Olympic Award/Medal Ceremony
The Olympic games is rooted in tradition. From the ancient games, whose traditions were mostly religious to the modern games whose procedures are governed by the International Olympic Committee, there are practices that are followed every Olympiad that govern the way the games are carried out.
If sports is at the centre of the Olympic games, then the medals they give out is the circle around it. Athletes compete for the glory of being presented with a medal, either gold (for 1st place), silver (for 2nd place) or bronze (for 3rd place). Players that rank up to 8th place get a certificate known as an Olympic Diploma in recognition of making it thus far into their specific event.
If there is a tie for any of the top three places, both competitors receive equal recognition i.e. if there is a tie for first place, both athletes will receive Olympic gold.
Until 1932 the medals were awarded at the closing ceremonies with the winners wearing evening wear to receive their medals. Now, however they are given out immediately after the finals of the event. Victors may receive their medals in their country’s tracksuit, which must be approved by the IOC beforehand. This is to avoid athletes from offending any particular person or group through the use of symbols.

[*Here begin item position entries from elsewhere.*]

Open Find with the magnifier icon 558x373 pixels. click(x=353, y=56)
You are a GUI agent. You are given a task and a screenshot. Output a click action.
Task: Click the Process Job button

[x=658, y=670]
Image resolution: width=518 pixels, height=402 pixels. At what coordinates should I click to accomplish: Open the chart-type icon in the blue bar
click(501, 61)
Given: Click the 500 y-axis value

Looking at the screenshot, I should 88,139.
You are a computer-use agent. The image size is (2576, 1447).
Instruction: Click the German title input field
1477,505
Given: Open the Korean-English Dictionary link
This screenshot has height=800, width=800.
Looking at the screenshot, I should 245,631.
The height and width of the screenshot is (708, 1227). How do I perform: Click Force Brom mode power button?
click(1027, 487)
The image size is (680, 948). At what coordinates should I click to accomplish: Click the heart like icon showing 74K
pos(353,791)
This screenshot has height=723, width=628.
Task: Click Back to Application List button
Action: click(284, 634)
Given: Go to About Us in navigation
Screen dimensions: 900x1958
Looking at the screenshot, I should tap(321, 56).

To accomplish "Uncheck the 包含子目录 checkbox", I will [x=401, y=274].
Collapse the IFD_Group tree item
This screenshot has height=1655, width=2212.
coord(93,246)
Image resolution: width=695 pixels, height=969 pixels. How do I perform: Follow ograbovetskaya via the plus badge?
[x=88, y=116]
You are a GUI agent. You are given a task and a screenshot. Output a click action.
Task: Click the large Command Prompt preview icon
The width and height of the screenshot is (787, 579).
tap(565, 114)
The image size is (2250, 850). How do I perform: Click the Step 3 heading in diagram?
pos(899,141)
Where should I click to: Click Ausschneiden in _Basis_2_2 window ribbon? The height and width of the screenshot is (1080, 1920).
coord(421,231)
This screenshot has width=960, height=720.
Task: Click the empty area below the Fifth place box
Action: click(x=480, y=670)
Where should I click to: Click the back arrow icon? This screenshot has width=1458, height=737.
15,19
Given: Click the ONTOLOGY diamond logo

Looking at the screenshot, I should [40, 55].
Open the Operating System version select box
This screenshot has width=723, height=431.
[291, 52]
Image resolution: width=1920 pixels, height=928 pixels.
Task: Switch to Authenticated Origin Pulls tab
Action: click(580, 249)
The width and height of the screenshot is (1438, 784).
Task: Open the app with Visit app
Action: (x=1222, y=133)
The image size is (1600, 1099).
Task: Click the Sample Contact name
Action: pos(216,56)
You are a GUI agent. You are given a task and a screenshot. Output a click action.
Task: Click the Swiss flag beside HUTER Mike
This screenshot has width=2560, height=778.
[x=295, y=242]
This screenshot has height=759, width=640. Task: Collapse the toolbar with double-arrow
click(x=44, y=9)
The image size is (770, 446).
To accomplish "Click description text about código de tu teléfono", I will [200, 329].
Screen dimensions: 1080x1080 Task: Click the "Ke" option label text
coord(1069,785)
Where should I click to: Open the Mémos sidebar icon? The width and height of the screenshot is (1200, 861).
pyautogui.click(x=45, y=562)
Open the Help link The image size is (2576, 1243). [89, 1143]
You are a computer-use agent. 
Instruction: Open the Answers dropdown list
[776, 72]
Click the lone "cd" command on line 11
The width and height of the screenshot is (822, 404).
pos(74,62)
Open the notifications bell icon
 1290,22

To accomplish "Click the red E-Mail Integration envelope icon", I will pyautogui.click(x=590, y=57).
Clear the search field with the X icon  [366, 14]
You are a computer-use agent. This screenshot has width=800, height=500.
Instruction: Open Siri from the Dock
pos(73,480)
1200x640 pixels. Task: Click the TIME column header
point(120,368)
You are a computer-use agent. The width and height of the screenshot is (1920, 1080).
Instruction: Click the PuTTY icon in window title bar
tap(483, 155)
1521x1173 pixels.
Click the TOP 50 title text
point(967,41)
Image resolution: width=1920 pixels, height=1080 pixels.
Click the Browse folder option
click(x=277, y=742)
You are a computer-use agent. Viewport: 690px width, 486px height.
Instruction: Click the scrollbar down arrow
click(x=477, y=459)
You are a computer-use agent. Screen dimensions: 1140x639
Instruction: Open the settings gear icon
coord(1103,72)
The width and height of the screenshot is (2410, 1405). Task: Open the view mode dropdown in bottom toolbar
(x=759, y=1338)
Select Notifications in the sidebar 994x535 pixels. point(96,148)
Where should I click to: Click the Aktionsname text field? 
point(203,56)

The victors are announced and take their place on a three-tiered rostrum after which they are given their medals by a member of the IOC. After all three athletes receive their medals, the national flags of the three winners are raised directly above them. The winner’s flag always flies the highest, with the silver and bronze medalist following in order. The national anthem of the gold medalist is played as the flags are being raised.
AWARDS AND POLITICS
Athletes are not allowed to make any sign or gesture that is political in nature. One famous incident of this nature occurred during the 1968 Summer Olympics in Mexico city when Tommie Smith (gold) and John Carlos (bronze) gave the Black Panther power salute as their flags were being raised after the medal ceremony. They were subsequently expelled from the games but were not stripped of their medals.
Can you find out why the International Olympic committee does not allow athletes to wear any political or religious symbols during the award ceremony? There have been a few controversies in Olympic history. You might want to start your research there.